> **Source material**:
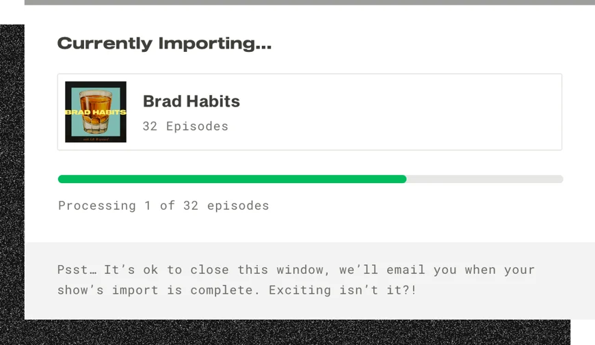
Task: Click the word "Importing..." in the heading
Action: (x=215, y=44)
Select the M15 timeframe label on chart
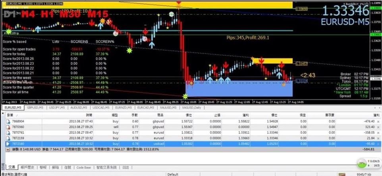 [98, 14]
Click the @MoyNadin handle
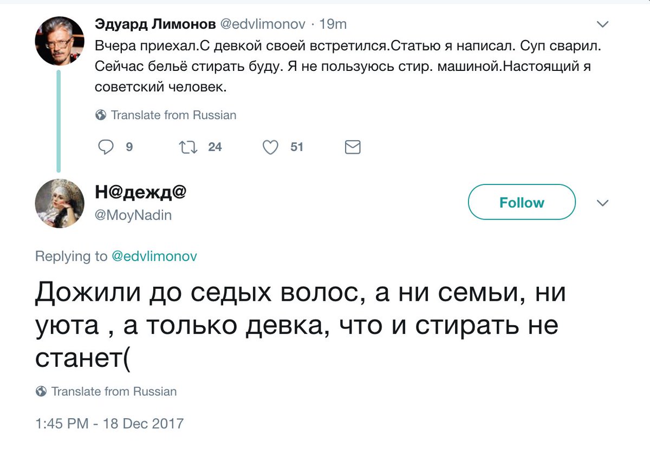 133,215
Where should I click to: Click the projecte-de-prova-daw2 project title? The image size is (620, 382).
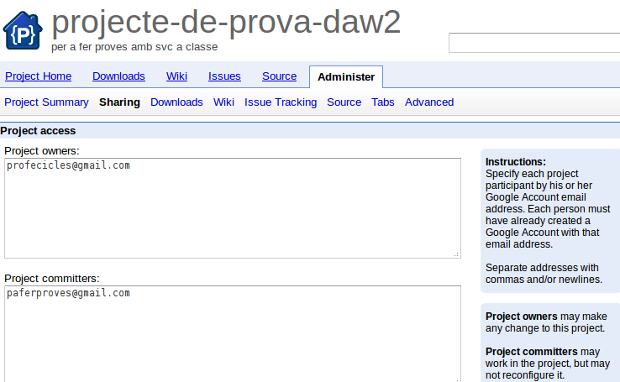click(226, 23)
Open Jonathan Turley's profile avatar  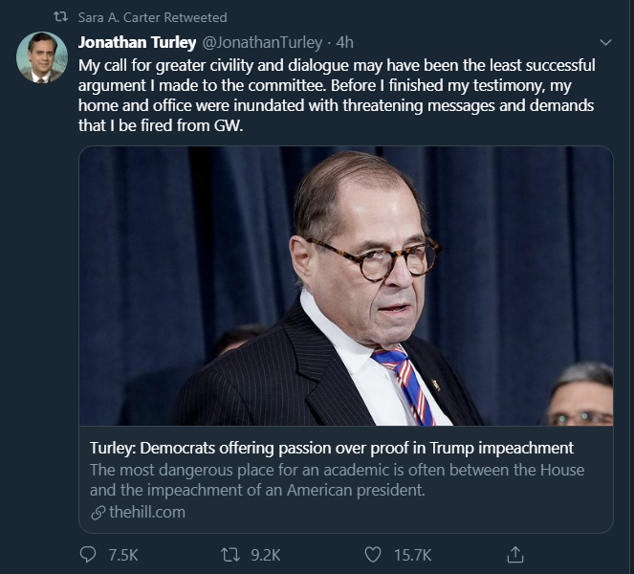pyautogui.click(x=41, y=57)
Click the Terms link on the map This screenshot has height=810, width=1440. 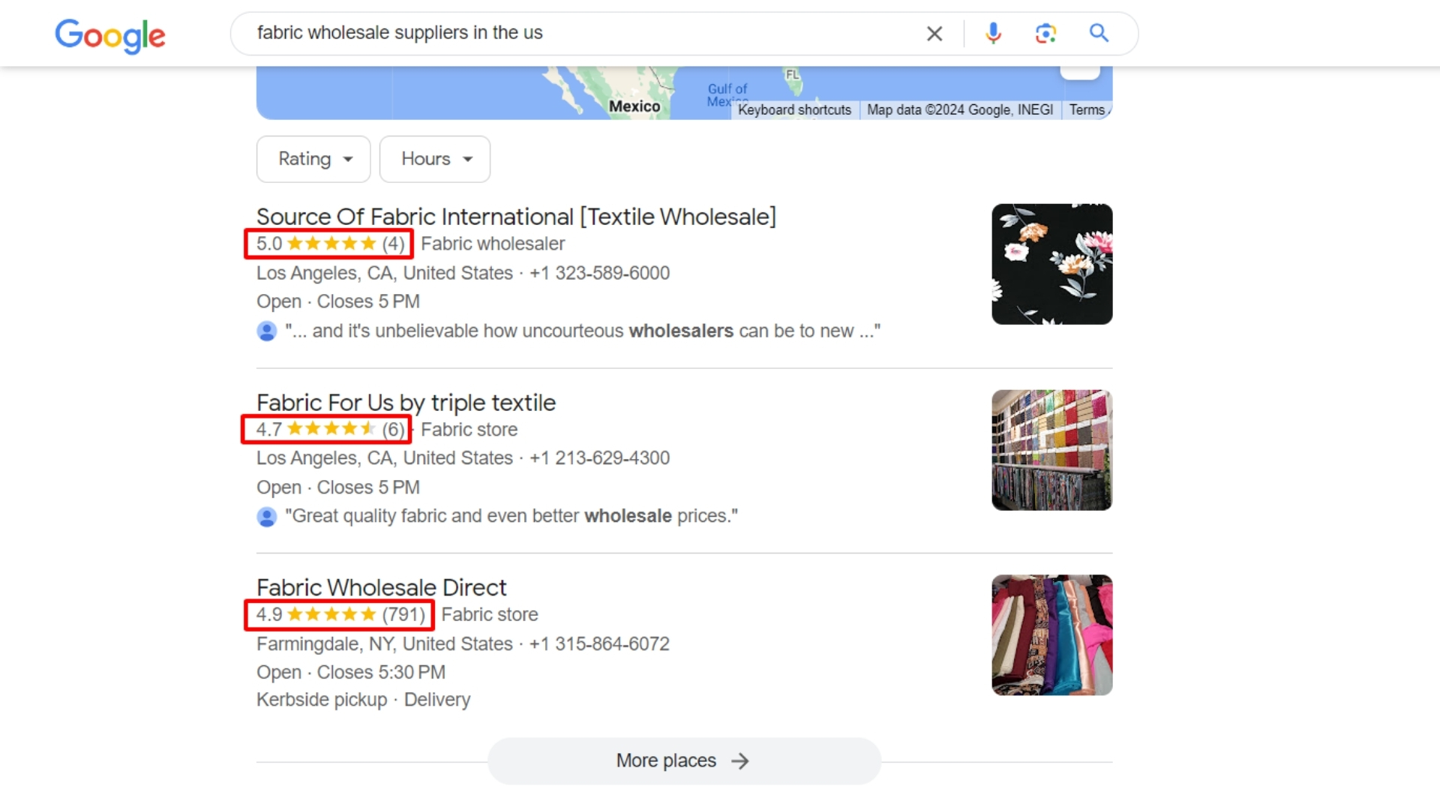click(1087, 110)
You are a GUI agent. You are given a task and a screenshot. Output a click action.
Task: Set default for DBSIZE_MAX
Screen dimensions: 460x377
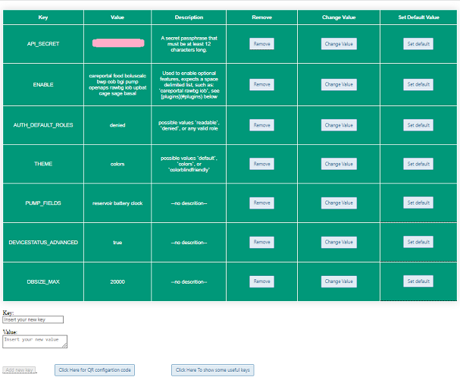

> **Required action**:
Write out a verbatim copy of the lines from the line that contains "You are a GUI" through the end of the entries above; pictures are not copied.

> **Result below**:
You are a GUI agent. You are given a task and a screenshot. Output a click action.
Task: Set default for DBSIZE_MAX
Screen dimensions: 460x377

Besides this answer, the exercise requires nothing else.